在脊椎动物胚胎发育期，pax6基因在视网膜发育后期的腺管和神经节细胞中表达[34]。在鱿鱼胚胎发育期，pax6基因被认为是眼形成通用主控基因，参与光感器官的发育，pax6基因在加州鱿鱼(Loligoopalescens)眼睛发育过程中的表达方式与果蝇无眼基因表达方式类似，无眼基因在果蝇眼盘未分化前体细胞中表达活跃，在眼盘后端形成形态沟后的分化细胞中表达明显下降，pax6基因在加州鱿鱼光区外胚层和中胚层表达明显，而在分化的视网膜细胞中无表达[35]。本试验中，pax6基因在日本无针乌贼胚胎发育功能器官分化期表达量增加，在眼点形成前期眼柄突出时表达最活跃，随胚胎发育视网膜细胞分化表达逐渐降低，与加州鱿鱼中pax6基因表达相似，而pax6基因在日本无针乌贼眼睛发育后期调控与脊椎动物不同[36]。

3.4 six3、eya、pax6基因在基因转录控制网络调控网络中的调节作用

six3、eya、pax6基因在日本无针乌贼眼原基形成期、功能器官分化期及幼体孵化期3个胚胎发育时期8个阶段不同程度的表达水平表明，这3个基因在基因转录控制网络中发挥不同调节作用。有研究表明，eya基因表达的EYA蛋白是一类重要的转录调控因子，其在胚胎发育过程中对组织和器官的特异性分化具有重要调控作用[37-38]，EYA蛋白可以与SIX蛋白发生直接相互作用[39-40]，作为SIX蛋白的共激活因子激活SIX[41]，因而推测基因功能关联性可能与six3、eya基因相对表达量均从眼原基形成期到幼体孵化期逐渐显著增加相关。

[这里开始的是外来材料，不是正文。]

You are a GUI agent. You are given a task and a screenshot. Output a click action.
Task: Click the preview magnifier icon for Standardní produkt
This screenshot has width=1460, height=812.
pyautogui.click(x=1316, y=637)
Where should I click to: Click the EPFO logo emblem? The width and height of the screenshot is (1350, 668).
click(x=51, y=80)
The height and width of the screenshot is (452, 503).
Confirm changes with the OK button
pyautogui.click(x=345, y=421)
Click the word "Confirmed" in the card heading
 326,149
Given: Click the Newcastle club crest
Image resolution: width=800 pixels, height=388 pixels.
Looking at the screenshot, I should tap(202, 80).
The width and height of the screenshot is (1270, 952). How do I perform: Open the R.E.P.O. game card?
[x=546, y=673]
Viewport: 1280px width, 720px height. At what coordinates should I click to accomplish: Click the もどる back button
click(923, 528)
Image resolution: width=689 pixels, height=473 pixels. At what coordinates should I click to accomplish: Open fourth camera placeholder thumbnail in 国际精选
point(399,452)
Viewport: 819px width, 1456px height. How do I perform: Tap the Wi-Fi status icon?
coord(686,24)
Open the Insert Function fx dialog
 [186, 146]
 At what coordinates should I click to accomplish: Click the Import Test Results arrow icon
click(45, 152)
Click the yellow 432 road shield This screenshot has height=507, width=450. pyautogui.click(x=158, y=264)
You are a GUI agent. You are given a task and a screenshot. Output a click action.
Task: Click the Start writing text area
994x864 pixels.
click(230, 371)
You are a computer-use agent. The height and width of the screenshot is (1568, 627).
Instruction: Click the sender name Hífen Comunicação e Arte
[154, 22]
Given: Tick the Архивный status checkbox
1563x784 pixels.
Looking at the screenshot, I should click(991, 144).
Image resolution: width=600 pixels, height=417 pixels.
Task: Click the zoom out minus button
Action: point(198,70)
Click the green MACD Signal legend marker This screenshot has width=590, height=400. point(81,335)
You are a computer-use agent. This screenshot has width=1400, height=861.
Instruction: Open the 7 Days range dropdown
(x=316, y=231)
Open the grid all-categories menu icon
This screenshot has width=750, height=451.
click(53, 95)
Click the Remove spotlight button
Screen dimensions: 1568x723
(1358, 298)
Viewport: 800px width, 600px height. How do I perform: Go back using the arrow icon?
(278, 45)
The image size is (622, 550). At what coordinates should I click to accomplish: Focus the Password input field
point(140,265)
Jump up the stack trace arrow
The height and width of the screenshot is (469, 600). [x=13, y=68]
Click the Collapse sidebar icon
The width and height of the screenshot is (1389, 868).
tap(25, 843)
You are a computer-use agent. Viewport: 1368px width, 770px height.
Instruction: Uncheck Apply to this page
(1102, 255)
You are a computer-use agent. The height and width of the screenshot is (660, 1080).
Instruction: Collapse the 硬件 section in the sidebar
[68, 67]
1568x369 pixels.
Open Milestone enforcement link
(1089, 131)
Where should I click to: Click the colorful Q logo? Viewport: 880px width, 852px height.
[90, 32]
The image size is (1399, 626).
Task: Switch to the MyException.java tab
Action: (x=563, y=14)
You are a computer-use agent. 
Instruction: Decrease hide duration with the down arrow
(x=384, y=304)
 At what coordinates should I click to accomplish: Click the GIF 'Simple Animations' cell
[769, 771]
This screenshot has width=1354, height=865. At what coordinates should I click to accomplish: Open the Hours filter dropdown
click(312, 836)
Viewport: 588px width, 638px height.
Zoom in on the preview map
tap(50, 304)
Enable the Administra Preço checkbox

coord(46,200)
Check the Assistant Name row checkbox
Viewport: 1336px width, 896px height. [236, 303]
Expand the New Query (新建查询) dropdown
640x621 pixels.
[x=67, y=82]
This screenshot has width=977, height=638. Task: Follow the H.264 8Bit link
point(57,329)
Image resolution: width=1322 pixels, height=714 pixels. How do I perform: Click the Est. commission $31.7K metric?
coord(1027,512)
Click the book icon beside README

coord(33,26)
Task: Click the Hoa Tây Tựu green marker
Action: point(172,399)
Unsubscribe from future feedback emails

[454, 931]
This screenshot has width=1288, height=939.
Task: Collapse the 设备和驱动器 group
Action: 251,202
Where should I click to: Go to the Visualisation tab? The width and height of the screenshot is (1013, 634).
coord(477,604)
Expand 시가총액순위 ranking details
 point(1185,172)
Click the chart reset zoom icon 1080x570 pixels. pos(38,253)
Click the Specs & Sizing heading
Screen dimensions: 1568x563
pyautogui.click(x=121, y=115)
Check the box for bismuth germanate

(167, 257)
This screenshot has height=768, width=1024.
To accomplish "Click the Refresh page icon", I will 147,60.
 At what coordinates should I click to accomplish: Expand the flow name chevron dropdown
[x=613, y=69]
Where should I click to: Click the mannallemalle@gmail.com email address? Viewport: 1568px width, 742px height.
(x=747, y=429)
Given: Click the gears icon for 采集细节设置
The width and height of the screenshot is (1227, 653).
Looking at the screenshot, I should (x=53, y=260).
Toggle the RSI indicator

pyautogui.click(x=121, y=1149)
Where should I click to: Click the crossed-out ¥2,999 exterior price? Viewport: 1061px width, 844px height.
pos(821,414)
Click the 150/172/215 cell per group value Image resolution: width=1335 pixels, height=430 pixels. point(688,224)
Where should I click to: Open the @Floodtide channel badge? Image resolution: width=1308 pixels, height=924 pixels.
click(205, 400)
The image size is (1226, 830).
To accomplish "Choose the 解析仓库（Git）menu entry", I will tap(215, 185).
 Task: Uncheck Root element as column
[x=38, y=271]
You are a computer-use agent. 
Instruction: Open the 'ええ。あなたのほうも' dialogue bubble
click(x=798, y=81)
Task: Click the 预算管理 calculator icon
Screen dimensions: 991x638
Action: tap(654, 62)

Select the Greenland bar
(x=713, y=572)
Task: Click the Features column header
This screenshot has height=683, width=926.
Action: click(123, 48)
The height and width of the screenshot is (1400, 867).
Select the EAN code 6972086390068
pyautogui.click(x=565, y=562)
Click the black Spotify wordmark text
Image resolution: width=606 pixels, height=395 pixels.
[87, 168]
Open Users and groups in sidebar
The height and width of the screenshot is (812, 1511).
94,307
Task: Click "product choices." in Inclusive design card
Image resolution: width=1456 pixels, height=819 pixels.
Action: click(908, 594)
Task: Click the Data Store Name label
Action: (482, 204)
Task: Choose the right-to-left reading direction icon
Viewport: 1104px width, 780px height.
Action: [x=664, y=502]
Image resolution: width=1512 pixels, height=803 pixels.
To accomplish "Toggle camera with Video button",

头足类动物中，pax6基因调节基因转录控制网络上游[36]，同时，有研究表明，在哺乳动物眼睛晶状体诱导和分化过程中，six3为pax6的下游调控基因，激活了pax6等相关基因的表达[42-43]，而在日本无针乌贼胚胎发育中，pax6基因也在较早时期(眼原基形成期至功能器官分化期)相对表达量较高，基因相对表达量在功能分化基本完成后(幼体孵化期)显著降低。

笔者仅对日本无针乌贼胚胎不同发育阶段3个眼部相关基因进行了分析研究，有关不同发育阶段眼部组织学特征及不同发育阶段眼部不同部位这3个基因的表达有待进一步分析。

4 结 论

根据日本无针乌贼胚胎3个发育时期转录组数据，发现eya、pax6基因在3个发育时期均为超低表达量基因，six3基因在3个发育时期为低表达量基因。3个基因在日本无针乌贼胚胎3个发育时期8个阶段的相对表达量变化表明其在基因转录控制网络中发挥不同调节作用。日本无针乌贼胚胎眼部发育过程所涉及的基因转录控制网络机制尚未查明，笔者从胚胎3个发育时期转录组数据库中寻找与胚胎生长发育，器官功能分化等相关基因进行分析，并对每一阶段的基因变化进行研究探讨，为构建基因转录控制网络，了解调控机制提供数据支持，同时也为日本无针乌贼胚胎的人工繁育和增养殖提供有效的数据参照。